14 November 1994
European Space Agency astronaut Jean-Francois Clervoy and five NASA astronauts returned to Earth today aboard the Space Shuttle Atlantis after a highly successful 11-day atmospheric research mission.
The Shuttle glided to a perfect landing at Edwards Air Force Base, California, touching down at 16h33 Central European Time (CET), after bad weather diverted the Shuttle from a planned landing at the Kennedy Space Center, Florida. The astronauts disembarked from the Shuttle about an hour later.
The flawless California landing marks the end of a mission that has improved our understanding of Earth's precious atmosphere and furthered international cooperation.

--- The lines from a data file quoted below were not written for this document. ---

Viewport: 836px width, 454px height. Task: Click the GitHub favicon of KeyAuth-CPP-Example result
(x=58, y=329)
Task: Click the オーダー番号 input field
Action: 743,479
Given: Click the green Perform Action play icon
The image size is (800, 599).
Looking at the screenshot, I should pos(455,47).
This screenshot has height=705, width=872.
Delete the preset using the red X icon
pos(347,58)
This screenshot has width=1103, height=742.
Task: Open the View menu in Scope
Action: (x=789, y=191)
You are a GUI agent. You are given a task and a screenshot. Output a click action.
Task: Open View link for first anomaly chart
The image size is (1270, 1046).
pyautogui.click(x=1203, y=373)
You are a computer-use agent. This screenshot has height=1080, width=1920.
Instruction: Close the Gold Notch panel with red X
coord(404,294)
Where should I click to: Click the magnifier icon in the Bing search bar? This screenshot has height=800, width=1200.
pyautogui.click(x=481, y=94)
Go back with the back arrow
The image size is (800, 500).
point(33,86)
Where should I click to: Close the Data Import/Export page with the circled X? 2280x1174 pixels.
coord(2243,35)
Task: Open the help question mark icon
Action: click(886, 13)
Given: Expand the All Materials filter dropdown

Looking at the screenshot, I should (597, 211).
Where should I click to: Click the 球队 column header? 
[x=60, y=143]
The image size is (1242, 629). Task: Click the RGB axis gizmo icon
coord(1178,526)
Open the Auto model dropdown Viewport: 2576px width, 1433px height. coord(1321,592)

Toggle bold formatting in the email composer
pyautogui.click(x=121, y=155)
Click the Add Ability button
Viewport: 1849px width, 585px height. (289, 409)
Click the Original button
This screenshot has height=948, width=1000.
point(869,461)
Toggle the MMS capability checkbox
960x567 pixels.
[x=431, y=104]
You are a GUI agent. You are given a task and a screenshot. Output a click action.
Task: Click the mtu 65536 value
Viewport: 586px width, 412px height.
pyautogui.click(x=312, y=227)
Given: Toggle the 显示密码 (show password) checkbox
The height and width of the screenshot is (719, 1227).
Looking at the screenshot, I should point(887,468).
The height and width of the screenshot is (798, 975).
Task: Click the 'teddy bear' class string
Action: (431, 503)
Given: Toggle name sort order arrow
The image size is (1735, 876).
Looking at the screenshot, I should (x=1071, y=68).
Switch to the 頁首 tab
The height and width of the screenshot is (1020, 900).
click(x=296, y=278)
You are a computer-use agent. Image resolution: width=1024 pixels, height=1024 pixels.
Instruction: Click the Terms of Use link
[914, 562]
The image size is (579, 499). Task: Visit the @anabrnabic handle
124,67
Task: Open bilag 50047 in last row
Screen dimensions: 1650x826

European experiments formed an important part of the ATLAS atmospheric laboratory. The Belgian-led SOLCON and French-led SOLSPEC experiments both gathered data on the Sun's energy and its variations. The SOLCON and SOLSPEC instruments were mainly operated remotely from the Belgian Space Remote Operations Centre (BSROC) in Brussels using a telescience system set up by ESA.
Scientists involved in SOLCON say their instrument has worked perfectly during the mission. "The solar constant measurements obtained thus far are consistent with the solar constant data set we deduced during the previous ATLAS missions", said SOLCON Principal Investigator Dr. Dominique Crommelynck.
SOLSPEC readings appear extremely accurate and comparable with those of other instruments flown aboard Atlantis that operate in the same wavelengths. The data will be used to detect trends in the Sun's energy output that affect the atmosphere and climate of our planet. "For SOLSPEC, the Atlas 3 mission is already a great success due to the quality of the measurements which have been carried out and the absence of technical problems", said SOLSPEC Principal Investigator Dr. Gerard O. Thuillier.
During the flight Clervoy participated in interviews with European television and press reporters in the US and Paris, France. On this important mission to study Earth's fragile environment, the beauty of the planet struck Clervoy. He said in an interview : "It's indescribable. It's so beautiful, really magnificent. You could call it the blue beauty. You never get tired of the sunrises and sunsets".
Jean-Francois Clervoy played an important role in the mission, using the Shuttle's robot arm to deploy a German atmospheric research satellite, called CRISTA-SPAS, and conducting other experiments within the Shuttle's cabin. He also tested a special seat that will be used next year when Atlantis docks with the Russian Mir space station. In this seat astronauts and cosmonauts will be able to return to Earth in a reclining position after long-duration Mir flights.
The CRISTA-SPAS satellite was retrieved by the Shuttle's robot arm as planned on 12 November. The Shuttle rendez- voused with the spacecraft using the new approach for the future Shuttle Mir docking mission. The link-up of the Shuttle with Mir next year is of particular significance to ESA because the Shuttle will return with materials science samples from the recently completed EUROMIR 94 mission.
Clervoy is the second ESA astronaut to fly in space as a Shuttle mission specialist. Claude Nicollier was the first, and Maurizio Cheli has completed training at NASA's Johnson Space Center as a mission specialist and is awaiting his first flight.